* [What to work on] Update the lines from the one containing "The height and" to the one containing "(223, 117)." by replacing "Identify the location of" with "Find the position of", and give back only those lines with all else unchanged.

++++ Data excerpts

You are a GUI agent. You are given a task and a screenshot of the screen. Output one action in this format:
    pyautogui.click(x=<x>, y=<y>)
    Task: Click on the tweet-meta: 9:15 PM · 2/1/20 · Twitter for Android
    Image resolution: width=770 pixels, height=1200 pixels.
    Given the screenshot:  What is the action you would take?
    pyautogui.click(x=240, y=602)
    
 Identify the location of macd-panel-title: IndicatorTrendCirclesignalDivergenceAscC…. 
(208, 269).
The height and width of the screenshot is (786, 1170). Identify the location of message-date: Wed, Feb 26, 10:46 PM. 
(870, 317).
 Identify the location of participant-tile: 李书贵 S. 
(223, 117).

++++++++
++++ Data excerpts

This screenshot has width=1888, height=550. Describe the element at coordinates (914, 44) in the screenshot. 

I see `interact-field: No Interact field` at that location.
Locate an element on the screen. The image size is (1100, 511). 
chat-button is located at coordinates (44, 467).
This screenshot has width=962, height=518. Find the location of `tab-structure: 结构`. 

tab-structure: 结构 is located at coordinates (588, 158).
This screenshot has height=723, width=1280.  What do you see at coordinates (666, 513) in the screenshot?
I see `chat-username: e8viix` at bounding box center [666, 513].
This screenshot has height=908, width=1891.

++++++++
++++ Data excerpts

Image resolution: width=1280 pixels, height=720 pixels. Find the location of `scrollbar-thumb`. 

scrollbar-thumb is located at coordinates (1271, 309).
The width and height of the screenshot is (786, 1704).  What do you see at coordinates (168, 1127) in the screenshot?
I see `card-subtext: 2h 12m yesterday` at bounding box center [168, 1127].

++++++++

* [Response box]
The height and width of the screenshot is (786, 1170). Find the position of message-date: Wed, Feb 26, 10:46 PM. 
(870, 317).
 Find the position of participant-tile: 李书贵 S. 
(223, 117).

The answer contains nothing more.